Mrs. Cayenne and I went to the Decatur Public Library last night to see Marisha Pessl read from Special Topics in Calamity Physics. Let me begin by noting that it is pronounced Ma-ree-sha. You learn something new at these things every time.
We scrambled out of the house to get there in time and somehow got there 20 minutes early. Not sure how that happened. As a result, we were there when the author arrived and was whisked away for an interview with Wordsmiths’ Russ. Russ was clearly won over by his subject, and we’ll certainly post a link to his interview when it is up. (Also, we forgot our camera on our way out the door. Wordsmiths’ Russ agreed to let us borrow some of his.
I’ll update this post when pictures arrive. Thanks, Russ!)
The reading got off to a late start due to the author’s interview elsewhere in the building. It was kicked off with a lengthy introduction by the Director of the Georgia Center of the Book. At least three minutes of the introduction were about the author being wildly attractive. Mrs. Cayenne and I were giving each other “What the…?” and “Oh no he didn’t!” looks throughout. Also: eyes were rolled.
Pessl began the evening by reading an essay called “The Big Idea.” The conceit behind this essay was that Pessl had been caught off guard numerous times during her previous book tour for the hard cover when she would be invariably asked, “where did you get the idea.” She says that she had a hard time coming up with a satisfying answer. The essay was intended to be an answer to that question/motivational speech for writers in the room. The condensed answer is to look at the everyday world around you – then look closer. The Cayenne contingent was getting a little restless by the end of this part of the program.

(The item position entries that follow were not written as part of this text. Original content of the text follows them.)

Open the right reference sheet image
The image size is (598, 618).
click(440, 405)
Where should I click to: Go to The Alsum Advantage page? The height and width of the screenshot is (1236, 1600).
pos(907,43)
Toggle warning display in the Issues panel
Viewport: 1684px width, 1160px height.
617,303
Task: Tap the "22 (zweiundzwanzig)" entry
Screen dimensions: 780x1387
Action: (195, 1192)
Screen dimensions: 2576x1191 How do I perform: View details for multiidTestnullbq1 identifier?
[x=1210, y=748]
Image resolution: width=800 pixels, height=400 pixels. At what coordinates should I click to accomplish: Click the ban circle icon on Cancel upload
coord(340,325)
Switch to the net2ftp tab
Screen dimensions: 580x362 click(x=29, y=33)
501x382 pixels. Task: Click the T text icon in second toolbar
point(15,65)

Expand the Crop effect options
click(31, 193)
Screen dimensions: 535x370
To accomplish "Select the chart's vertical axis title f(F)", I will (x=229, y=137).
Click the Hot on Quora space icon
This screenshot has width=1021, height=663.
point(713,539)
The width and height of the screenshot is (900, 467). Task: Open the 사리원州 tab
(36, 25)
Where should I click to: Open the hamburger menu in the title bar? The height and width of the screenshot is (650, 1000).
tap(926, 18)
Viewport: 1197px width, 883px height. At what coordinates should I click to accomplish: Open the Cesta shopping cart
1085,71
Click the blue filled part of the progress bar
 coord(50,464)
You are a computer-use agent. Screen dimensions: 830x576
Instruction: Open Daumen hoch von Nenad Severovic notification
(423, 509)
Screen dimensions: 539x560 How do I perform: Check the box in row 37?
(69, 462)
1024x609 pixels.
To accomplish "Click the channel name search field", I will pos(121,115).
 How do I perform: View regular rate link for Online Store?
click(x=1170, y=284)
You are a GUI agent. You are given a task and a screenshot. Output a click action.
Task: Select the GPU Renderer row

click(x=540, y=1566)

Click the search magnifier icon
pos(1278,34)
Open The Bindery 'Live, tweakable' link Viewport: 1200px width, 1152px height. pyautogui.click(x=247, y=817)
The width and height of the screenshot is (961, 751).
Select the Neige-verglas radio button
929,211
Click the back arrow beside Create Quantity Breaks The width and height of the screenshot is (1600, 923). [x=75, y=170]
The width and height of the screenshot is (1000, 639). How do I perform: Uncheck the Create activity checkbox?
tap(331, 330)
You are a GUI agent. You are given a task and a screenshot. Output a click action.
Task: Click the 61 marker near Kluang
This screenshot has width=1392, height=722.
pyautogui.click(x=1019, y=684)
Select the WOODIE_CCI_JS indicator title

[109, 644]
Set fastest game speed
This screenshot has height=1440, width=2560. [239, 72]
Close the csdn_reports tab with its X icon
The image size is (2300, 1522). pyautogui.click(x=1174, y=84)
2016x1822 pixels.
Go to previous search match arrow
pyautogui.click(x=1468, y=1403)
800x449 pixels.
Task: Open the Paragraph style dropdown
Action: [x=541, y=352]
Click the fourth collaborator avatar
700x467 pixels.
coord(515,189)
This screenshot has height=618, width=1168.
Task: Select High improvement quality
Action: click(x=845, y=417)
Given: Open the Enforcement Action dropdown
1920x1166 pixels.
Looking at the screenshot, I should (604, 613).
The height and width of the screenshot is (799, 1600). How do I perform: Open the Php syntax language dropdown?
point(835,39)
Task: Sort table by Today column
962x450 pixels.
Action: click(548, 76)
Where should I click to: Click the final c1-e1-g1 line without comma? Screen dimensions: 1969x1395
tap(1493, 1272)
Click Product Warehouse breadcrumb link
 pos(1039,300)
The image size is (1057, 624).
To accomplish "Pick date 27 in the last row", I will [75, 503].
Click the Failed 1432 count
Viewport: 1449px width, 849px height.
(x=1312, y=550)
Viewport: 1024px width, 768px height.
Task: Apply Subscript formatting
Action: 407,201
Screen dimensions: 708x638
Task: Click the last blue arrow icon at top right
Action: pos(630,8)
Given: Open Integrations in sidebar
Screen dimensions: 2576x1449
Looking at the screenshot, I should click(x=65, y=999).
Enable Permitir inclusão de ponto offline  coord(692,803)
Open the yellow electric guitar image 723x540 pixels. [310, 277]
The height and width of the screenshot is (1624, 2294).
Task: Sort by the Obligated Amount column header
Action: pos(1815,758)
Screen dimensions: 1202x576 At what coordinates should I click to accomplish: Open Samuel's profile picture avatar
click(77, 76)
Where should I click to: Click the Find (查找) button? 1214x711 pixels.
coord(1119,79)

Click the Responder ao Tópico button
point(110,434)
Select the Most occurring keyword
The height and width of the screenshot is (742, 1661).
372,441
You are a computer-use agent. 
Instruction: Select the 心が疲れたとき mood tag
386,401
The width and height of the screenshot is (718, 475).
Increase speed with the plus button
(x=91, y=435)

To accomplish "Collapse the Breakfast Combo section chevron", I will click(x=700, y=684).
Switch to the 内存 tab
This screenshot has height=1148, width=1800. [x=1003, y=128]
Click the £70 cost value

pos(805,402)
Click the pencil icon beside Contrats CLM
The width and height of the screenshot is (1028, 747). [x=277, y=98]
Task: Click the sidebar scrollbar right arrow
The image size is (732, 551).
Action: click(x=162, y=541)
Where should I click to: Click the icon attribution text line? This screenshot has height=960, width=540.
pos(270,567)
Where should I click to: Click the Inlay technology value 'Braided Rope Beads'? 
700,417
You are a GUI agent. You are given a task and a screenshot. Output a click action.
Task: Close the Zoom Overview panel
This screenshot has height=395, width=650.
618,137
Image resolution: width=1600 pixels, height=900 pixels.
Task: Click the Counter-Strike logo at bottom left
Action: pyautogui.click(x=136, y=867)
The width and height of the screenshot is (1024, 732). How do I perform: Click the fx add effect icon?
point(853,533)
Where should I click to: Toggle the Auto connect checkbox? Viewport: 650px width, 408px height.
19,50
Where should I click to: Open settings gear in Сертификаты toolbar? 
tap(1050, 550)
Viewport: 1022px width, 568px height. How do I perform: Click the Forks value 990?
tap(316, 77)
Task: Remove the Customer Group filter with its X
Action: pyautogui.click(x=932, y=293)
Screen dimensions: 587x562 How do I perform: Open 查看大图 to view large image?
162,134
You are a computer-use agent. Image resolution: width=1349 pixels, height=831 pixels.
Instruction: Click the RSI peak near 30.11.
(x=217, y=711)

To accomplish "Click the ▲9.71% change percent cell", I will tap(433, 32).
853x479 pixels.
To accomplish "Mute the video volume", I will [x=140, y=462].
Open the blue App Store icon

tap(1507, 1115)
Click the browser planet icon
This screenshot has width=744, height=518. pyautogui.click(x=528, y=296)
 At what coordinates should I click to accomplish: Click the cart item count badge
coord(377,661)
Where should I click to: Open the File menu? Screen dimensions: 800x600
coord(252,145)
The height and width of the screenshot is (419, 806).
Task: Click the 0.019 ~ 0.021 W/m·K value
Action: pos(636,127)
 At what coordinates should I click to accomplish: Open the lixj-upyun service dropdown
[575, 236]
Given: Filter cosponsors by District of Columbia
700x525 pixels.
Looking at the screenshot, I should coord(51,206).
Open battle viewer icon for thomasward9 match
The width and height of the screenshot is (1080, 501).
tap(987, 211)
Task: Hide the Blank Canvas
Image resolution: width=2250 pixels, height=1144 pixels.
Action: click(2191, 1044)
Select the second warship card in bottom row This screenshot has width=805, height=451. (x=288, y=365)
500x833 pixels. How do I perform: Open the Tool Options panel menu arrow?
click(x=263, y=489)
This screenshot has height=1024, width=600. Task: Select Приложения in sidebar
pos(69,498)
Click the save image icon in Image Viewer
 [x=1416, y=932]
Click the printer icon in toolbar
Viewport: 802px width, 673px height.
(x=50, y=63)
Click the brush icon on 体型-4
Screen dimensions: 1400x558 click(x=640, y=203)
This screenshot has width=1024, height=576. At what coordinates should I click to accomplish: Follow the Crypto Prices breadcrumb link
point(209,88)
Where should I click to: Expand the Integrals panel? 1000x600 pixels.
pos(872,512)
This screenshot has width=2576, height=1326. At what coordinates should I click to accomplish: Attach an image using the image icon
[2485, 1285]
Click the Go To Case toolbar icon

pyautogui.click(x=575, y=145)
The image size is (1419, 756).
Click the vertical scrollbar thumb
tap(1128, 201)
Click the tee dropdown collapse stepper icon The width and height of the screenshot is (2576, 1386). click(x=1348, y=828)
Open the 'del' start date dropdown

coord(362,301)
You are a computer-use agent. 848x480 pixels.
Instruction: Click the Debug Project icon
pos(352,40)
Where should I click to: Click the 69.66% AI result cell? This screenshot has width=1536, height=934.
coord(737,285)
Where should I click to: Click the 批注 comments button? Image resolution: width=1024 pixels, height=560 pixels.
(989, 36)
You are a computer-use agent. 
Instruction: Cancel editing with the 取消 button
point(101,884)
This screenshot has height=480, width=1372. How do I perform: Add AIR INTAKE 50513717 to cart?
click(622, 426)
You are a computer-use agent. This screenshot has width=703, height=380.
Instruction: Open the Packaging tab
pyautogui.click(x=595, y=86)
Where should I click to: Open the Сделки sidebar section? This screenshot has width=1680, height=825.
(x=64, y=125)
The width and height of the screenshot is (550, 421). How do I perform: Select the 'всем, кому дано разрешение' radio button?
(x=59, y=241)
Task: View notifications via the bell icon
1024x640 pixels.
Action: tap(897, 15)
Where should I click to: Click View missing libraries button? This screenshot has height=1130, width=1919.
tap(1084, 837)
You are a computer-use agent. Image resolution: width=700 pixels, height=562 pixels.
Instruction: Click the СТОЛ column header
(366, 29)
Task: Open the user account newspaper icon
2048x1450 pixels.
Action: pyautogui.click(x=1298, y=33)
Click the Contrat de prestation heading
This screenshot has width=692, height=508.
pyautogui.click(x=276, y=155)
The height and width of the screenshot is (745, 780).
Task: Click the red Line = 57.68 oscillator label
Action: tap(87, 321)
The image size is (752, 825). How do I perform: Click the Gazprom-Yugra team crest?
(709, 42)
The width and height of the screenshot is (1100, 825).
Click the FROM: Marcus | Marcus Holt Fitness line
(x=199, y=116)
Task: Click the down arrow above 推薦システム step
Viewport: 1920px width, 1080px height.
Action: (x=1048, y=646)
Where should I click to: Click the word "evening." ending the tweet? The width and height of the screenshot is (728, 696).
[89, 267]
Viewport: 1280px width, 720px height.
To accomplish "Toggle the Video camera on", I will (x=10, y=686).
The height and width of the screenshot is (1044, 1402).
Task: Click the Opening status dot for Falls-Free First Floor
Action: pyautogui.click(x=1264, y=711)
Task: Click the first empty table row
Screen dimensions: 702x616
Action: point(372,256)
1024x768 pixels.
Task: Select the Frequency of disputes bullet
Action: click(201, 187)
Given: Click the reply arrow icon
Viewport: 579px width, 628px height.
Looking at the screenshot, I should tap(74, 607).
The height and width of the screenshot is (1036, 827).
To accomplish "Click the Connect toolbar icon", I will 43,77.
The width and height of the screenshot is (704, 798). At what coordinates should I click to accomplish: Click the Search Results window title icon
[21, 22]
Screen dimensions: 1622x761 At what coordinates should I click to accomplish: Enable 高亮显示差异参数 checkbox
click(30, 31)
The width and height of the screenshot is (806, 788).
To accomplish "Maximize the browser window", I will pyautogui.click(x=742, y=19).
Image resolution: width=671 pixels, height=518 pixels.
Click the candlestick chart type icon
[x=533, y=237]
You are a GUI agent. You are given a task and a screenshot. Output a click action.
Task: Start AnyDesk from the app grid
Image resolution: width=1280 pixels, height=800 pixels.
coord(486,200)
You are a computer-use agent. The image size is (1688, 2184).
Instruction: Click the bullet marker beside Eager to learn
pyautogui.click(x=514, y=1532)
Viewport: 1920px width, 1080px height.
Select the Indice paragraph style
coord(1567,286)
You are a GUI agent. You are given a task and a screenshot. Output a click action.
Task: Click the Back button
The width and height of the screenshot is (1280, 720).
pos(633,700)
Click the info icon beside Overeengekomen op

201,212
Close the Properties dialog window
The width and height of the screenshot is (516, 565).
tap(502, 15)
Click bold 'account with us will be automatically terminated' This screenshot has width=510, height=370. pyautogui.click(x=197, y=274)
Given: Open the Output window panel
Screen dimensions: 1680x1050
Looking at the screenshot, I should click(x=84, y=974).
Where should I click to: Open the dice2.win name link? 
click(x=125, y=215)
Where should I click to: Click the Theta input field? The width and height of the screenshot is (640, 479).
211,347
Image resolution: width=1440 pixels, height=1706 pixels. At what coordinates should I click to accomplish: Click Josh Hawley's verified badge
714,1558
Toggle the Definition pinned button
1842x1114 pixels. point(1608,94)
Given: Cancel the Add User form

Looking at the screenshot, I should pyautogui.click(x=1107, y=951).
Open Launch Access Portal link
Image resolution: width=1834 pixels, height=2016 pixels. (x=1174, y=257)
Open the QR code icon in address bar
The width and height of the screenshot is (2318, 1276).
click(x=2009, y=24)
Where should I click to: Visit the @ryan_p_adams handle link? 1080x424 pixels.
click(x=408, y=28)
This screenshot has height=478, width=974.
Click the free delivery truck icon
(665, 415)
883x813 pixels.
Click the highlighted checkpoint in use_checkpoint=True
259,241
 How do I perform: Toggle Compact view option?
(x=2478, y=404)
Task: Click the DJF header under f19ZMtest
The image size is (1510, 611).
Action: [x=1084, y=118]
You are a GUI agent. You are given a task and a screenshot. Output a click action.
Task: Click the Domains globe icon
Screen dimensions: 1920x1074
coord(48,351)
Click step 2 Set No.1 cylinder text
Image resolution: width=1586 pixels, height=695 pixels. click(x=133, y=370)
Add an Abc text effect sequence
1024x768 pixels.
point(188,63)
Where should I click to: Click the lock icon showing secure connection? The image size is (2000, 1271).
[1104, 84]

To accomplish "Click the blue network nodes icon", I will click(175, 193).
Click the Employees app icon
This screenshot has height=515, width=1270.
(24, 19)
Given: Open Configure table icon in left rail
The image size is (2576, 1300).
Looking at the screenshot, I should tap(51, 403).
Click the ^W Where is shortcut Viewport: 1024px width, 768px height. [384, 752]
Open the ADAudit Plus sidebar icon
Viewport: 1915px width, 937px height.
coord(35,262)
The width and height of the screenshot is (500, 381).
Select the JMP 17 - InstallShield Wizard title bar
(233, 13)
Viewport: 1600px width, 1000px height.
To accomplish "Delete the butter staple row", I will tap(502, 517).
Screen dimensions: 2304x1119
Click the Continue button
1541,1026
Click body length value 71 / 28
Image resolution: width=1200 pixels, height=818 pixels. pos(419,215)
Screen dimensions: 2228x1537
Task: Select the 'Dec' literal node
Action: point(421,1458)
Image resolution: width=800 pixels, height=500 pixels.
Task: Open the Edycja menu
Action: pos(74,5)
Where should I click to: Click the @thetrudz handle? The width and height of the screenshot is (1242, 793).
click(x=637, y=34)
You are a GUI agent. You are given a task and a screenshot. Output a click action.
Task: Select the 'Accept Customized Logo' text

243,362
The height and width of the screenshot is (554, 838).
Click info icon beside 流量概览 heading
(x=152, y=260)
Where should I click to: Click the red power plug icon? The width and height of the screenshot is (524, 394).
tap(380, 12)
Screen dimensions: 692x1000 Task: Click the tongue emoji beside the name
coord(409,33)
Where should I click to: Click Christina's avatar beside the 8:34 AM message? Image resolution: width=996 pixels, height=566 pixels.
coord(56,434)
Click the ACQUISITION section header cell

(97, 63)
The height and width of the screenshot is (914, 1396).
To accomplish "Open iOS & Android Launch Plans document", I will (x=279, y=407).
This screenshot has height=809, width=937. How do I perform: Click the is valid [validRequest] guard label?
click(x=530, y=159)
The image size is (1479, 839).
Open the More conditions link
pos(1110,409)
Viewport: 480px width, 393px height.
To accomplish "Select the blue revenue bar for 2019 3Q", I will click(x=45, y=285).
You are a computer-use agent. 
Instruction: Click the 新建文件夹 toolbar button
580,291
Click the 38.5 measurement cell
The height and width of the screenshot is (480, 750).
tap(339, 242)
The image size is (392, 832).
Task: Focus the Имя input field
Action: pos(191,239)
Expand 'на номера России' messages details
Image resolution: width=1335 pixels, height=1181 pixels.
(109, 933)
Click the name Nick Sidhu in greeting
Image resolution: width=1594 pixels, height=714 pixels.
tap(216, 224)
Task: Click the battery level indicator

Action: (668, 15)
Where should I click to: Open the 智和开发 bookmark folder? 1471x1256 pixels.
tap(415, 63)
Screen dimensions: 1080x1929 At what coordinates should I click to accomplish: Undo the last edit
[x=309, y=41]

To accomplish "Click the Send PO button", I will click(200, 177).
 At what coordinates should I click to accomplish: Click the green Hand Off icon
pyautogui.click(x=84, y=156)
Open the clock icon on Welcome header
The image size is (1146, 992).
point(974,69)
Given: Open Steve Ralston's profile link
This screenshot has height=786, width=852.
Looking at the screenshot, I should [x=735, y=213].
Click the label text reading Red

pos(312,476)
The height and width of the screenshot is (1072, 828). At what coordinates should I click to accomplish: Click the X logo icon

The reading itself consisted of four passages from the book: a piece of the introduction, the introduction to Garreth and the junebugs, an introduction to Hannah (go back and read that scene in the grocery store if you need some foreshadowing), and the passage where the Bluebloods are throwing around theories about what Hannah is really up to (which is also an interesting section when you know how the book will turn out).
After the reading, Pessl took only three questions from the audience, preferring that we ask any additional questions in person while getting our books signed. Pessl was asked if she has a new book on the horizon. She does. It will be in a similar style, but involve “a different world.” That’s about all that she would say publicly about that. She was also asked about the references spread throughout the book. Pessl affirmed the questioners observation that many of the references were fake, and she noted that she had a lot of fun crafting the fake references to seem plausible and witty. She said that she thought that it would have been very dry to have Blue only cite “real” references. So one of my pet theories died an unceremonious death.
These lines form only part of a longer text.